Person B — Tournament & Referee

Branch: feat/tournament

Goal

Make engines fight each other. This is the load-bearing piece for the whole pipeline — if a single tournament can't finish in under 90 minutes the demo can't show 3 generations. Parallelism is non-negotiable.

Scope

Files owned:

backend/darwin/tournament/
├── referee.py       # plays one game between two engines — IMPLEMENT
├── runner.py        # parallel round-robin — IMPLEMENT
├── elo.py           # rating updates — IMPLEMENT
└── selection.py     # anti-regression gate — IMPLEMENT
scripts/eval_match.py            # head-to-head N-game match — IMPLEMENT
backend/tests/test_referee.py    # CREATE
backend/tests/test_runner.py     # CREATE
backend/tests/test_elo.py        # CREATE
backend/tests/test_selection.py  # CREATE

Read first:

docs/proposal.pdf — focus on §3 (Approach) and §9 (Risks).
plans/README.md — merge order.
backend/darwin/engines/base.py — the Engine Protocol you call into.
backend/darwin/engines/random_engine.py — your day-one test partner before A merges baseline.
backend/darwin/api/websocket.py — the event payloads you'll emit through E's bus.

Already done for you:

All four module files have stubs with the right function signatures and dataclass returns.
RandomEngine exists in darwin.engines.random_engine — use it for every test so you don't burn API budget.
The GameResult and Standings dataclasses are already defined.

Frozen contracts touched

Engine Protocol — backend/darwin/engines/base.py. Consumed via Engine.select_move.
WebSocket events — backend/darwin/api/websocket.py.
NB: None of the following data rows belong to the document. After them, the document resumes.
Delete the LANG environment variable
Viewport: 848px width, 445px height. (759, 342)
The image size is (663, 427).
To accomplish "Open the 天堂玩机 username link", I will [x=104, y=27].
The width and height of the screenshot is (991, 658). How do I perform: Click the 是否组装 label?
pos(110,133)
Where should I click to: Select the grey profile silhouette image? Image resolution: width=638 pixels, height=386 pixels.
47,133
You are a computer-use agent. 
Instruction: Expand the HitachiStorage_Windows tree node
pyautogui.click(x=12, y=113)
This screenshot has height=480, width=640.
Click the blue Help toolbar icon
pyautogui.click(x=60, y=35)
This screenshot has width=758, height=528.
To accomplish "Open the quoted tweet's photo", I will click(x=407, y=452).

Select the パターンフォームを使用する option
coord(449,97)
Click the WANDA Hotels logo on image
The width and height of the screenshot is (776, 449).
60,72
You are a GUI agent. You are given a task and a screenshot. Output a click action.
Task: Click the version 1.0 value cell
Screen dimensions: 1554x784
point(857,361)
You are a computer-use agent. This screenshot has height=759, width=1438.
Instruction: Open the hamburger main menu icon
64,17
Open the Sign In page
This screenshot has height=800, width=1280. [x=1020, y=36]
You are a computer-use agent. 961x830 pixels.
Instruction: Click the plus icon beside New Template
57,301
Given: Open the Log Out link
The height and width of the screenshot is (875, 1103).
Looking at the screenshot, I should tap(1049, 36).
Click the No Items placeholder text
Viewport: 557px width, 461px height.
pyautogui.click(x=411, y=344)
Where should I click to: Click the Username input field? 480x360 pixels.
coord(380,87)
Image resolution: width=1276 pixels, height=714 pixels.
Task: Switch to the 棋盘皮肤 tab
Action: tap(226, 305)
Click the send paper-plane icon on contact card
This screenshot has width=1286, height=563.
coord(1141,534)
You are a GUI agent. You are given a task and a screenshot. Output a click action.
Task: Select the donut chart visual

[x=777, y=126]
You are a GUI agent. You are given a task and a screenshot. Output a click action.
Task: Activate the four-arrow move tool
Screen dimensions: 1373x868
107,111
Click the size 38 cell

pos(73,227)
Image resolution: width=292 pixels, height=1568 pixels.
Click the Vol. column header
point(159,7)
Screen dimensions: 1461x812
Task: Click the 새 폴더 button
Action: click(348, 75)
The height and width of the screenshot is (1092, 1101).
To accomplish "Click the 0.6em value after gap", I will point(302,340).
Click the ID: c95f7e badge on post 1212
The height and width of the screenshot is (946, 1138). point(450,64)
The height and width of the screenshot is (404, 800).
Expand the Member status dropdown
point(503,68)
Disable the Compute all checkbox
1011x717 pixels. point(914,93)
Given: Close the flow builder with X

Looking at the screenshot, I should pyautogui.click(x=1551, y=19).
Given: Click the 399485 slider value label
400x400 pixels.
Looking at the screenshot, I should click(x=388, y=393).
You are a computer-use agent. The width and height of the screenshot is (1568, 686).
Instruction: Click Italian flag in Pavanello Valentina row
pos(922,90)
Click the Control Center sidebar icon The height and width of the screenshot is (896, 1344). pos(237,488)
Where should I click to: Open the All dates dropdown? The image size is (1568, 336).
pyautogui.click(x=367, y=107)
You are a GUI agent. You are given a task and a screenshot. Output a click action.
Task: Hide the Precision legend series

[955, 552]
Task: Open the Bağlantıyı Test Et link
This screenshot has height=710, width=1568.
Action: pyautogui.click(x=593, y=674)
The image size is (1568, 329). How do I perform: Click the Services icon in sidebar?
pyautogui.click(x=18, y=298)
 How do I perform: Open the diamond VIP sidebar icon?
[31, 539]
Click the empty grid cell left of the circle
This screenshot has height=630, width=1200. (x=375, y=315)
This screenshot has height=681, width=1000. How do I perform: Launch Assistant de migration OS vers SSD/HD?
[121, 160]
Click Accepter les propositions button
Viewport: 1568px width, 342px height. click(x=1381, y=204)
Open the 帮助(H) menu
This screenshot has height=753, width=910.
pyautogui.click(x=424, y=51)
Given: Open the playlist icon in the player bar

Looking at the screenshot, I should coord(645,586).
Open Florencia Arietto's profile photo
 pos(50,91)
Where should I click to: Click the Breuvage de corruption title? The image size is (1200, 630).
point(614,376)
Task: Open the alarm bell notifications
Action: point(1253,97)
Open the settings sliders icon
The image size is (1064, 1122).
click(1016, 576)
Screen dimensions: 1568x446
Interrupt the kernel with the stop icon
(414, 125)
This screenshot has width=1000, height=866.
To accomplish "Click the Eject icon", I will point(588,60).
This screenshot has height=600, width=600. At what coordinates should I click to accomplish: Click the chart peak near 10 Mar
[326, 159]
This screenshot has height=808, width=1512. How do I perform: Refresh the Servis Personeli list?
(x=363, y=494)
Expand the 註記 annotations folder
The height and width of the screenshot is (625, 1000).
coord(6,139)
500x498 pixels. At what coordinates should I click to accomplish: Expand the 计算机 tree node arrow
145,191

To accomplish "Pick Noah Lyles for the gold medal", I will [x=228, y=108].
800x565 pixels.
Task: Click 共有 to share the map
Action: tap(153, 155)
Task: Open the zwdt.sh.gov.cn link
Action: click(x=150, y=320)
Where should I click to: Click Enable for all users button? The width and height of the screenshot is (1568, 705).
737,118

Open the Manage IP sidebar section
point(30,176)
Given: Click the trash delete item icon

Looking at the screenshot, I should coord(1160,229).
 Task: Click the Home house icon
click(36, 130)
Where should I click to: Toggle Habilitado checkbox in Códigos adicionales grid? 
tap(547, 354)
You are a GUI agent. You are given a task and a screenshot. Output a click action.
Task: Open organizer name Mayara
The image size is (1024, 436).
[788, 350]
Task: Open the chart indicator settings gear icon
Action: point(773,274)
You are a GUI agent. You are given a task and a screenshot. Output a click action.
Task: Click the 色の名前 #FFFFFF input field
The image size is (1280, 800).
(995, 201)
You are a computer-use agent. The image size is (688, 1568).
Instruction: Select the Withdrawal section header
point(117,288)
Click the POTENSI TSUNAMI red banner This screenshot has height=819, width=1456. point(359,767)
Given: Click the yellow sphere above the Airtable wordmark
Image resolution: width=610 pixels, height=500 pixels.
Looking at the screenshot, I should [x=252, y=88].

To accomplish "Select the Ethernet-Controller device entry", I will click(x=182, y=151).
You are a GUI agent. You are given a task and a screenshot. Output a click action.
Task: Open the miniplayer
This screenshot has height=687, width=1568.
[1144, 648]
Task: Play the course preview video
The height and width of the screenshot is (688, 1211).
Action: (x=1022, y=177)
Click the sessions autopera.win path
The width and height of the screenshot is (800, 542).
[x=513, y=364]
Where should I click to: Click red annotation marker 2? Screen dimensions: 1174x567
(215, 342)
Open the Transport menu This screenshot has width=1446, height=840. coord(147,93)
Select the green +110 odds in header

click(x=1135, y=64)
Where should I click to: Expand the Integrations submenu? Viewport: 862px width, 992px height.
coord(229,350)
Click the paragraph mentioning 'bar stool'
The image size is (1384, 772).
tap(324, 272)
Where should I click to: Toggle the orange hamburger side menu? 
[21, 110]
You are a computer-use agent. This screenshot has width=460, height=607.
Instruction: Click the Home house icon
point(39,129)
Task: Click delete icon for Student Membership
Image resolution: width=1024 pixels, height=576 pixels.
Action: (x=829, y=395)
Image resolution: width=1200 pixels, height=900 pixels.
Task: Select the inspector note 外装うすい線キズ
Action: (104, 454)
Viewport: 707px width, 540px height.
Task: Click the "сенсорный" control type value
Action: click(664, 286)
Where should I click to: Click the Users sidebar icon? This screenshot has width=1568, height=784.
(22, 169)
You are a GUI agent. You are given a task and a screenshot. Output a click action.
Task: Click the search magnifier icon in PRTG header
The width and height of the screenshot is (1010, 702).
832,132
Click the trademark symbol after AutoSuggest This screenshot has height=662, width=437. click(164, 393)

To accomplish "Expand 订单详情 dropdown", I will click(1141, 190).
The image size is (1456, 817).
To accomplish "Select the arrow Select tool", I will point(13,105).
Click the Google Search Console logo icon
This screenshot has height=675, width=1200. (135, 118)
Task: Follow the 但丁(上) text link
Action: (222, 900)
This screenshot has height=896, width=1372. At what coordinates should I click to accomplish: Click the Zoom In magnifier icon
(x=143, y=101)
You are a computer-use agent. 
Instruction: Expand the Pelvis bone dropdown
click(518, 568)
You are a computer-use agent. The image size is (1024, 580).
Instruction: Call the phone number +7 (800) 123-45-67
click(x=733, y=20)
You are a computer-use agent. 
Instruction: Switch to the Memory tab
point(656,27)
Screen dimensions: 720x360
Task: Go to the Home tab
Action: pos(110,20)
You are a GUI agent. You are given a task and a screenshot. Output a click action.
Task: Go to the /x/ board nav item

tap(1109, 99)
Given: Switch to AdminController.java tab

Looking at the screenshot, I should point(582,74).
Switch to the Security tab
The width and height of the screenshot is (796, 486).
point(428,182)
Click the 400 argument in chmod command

You emit game.move / game.finished shapes via the on_event callback, but never modify the schema.

Deliverables

Step 1 — Branch and verify

git checkout -b feat/tournament
cd backend && uv sync
uv run python -c "from darwin.engines.random_engine import RandomEngine; print('ok')"

Step 2 — Implement Elo first (it's tiny)

backend/darwin/tournament/elo.py:

def update_elo(rating_a: float, rating_b: float, score_a: float, k: float = 32.0) -> tuple[float, float]:
    expected_a = 1 / (1 + 10 ** ((rating_b - rating_a) / 400))
    expected_b = 1 - expected_a
    new_a = rating_a + k * (score_a - expected_a)
    new_b = rating_b + k * ((1 - score_a) - expected_b)
    return new_a, new_b

Test (tests/test_elo.py):

from darwin.tournament.elo import update_elo

def test_draw_at_equal_rating_unchanged():
    a, b = update_elo(1500, 1500, 0.5)
    assert abs(a - 1500) < 1e-9 and abs(b - 1500) < 1e-9

def test_win_increases_winner():
    a, b = update_elo(1500, 1500, 1.0)
    assert a > 1500 and b < 1500

Step 3 — Implement `play_game`

backend/darwin/tournament/referee.py:

import asyncio
import io
from dataclasses import dataclass
from typing import Awaitable, Callable

import chess
import chess.pgn

from darwin.config import settings
from darwin.engines.base import Engine

EventCb = Callable[[dict], Awaitable[None]] | None


@dataclass
class GameResult:
    white: str
    black: str
    result: str
    termination: str
    pgn: str


def _to_pgn(board: chess.Board, white: str, black: str, result: str) -> str:
    game = chess.pgn.Game()
    game.headers["White"] = white
    game.headers["Black"] = black
    game.headers["Result"] = result
    node = game
    for move in board.move_stack:
        node = node.add_variation(move)
    out = io.StringIO()
    print(game, file=out)
    return out.getvalue()


def _loss(loser_is_white: bool, white: str, black: str, board: chess.Board, term: str) -> GameResult:
    result = "0-1" if loser_is_white else "1-0"
    return GameResult(white, black, result, term, _to_pgn(board, white, black, result))


async def play_game(
    white: Engine,
    black: Engine,
    time_per_move_ms: int,
    on_event: EventCb = None,
    game_id: int = 0,
) -> GameResult:
    board = chess.Board()
    timeout_s = time_per_move_ms / 1000 + 5

    while not board.is_game_over(claim_draw=True):
        if board.fullmove_number > settings.max_moves_per_game:
            result = "1/2-1/2"
            return GameResult(white.name, black.name, result, "max_moves",
                              _to_pgn(board, white.name, black.name, result))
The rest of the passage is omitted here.